Q&A: Why is Drew Harris suddenly criticising plans for Garda reform?

Strength of Commissioner’s opposition may test political resolve

It is unclear whether the stenngth of the Garda Commissioner’s criticism of the of the Government’s Policing, Security and Community Bill will prompt changes to it. File photograph: The Irish Times

It is unclear whether the stenngth of the Garda Commissioner’s criticism of the of the Government’s Policing, Security and Community Bill will prompt changes to it. File photograph: The Irish Times


Why is Drew Harris suddenly criticising Government plans for Garda reform?

Garda Commissioner Drew Harris has written an appraisal of the Government’s Policing, Security and Community Bill and his criticisms are contained in that. The Bill provides for both reform of the Garda and its oversight agencies. The new legislation has been drafted and is in what’s known as the pre-legislative scrutiny stage.

As part of that process, the joint Oireachtas Committee on Justice asked Mr Harris to make a submission on what’s in the Bill. The Irish Times has seen a summary of his submission and revealed its contents in reports this week. That was the first time it emerged Mr Harris was so deeply opposed to the reforms being planned.

He has labelled some of the plans as “draconian” and says that, far from reforming and improving the Garda, they will undermine positive changes already under way.

But why are we still talking about Garda reforms, wasn’t that all done years ago?

In the years before Mr Harris’s appointment, exactly three years ago, the Garda force was mired in controversy - including the handling of whistleblower complaints by former Garda sergeant Maurice McCabe.

The Government set up the Commission on the Future of Policing in Ireland to review the Garda, study best practice in policing and publish a road map for reforming the Garda. It published its report in September, 2018, and Mr Harris was appointed around the same time. The Government intended Mr Harris to take up the plans for change and implement them.

In the period since then a lot of the changes have commenced. But other reforms needed new legislation before they could happen and that’s what this new Policing, Security and Community Bill is.

So what’s in this Bill?

At present the Garda Siochana Ombudsman Commission (Gsoc) investigates complaints against gardaí. The Garda Inspectorate conducts reviews and assessments of the force. And the Policing Authority holds the Garda commissioner and his senior officers to account and decides on senior appointments within the Garda, something previously done by the government.

Under the Bill, the Garda Inspectorate and Policing Authority will merge into the Policing and Community Safety Authority. It will have the power to conduct unannounced inspections of the Garda, including stations. It will also be able to conduct broad ranging assessments of Garda performance, and will retain the regular public meetings with Garda leadership previously conducted by the Policing Authority.
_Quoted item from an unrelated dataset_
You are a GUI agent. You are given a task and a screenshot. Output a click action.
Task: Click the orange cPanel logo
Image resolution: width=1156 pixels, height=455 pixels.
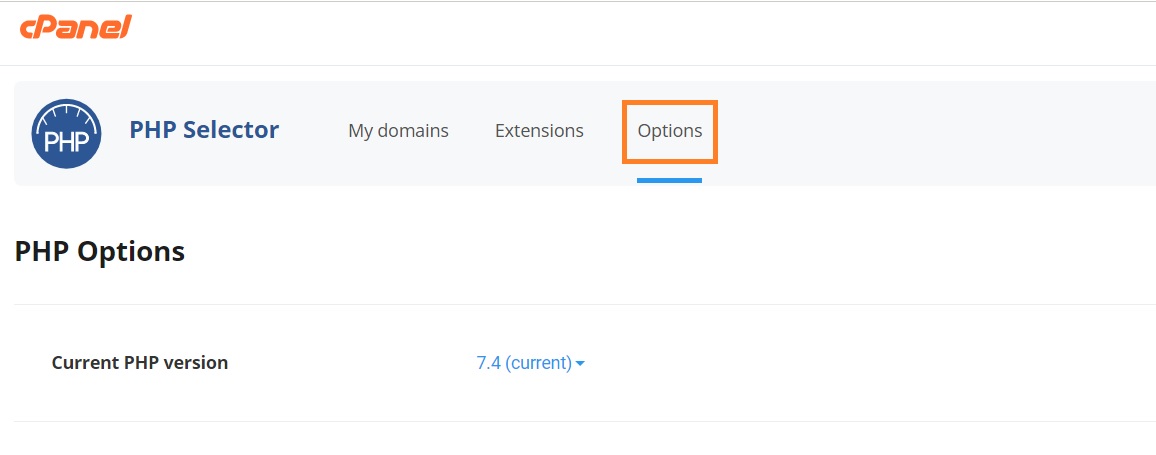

Gsoc will be largely retained, with extra resources to carry out investigations into Garda members and with greater powers. A Garda board - like the board of a company - will also be established under the Bill. A new Independent Examiner of Security Legislation was being created as an oversight agency for State security services and legislation.

But why is Drew Harris so opposed to reforming the Garda in this way?

He has made it clear to the Oireachtas Committee that he is not against reforming the Garda. Indeed, he points out the Garda force accepted in its entirety the report by the Commission on the Future of Policing in Ireland in 2018 and that it still accepts the report.

He also states clearly there was a loss of confidence in the Garda, its leadership structures and its culture during the years of controversy. And he says against the backdrop of all of that controversy, it is understandable reforms would be drawn up.

However, he believes the measures in the Bill go too far, represent far more than the commission intended and will not work.

What, specifically, are his main concerns?

He says the plans for the oversight agencies are too complex and it is not clear how they will operate and overlap. The lack of clarity about how the new board, for example, would overlap with the new Policing and Community Safety Authority risked “encroaching on the operational independence” of the office of Garda Commissioner.

The powers being given to the complaints body now known was Gsoc were “disproportionate” and there was no oversight, including oversight over where and when they would carry out unannounced searches. Investigations into Garda members could “literally run for years”, he said. This would create “stress and anxiety” for those under investigation, who would not be entitled to know the nature of the allegations against them or the timeframe for the investigation. This was a “flagrant disregard to the established principles of fair procedure” that would so extreme it would result in legal challenges.

He believed those challenges would prevail, but only after lengthy and expensive legal battles that the system would become “mired” in.

So what’s going to happen now?

That’s not entirely clear. However, it has now emerged Mr Harris has been raising these concerns with the Department of Justice privately for well over a year. And the Government has pressed ahead with the Bill anyway so it seems determined to push it through.

But Mr Harris’s criticisms are so strong - and now revealed publicly - that many of the changes envisaged have now been undermined. It appears he felt he had no choice but to put those concerns in his submission to the Oireachtas committee, even though it was very likely his words would emerge publicly.

The big question now is whether his opposition being declared publicly will force the Government’s hand in changing parts of the Bill.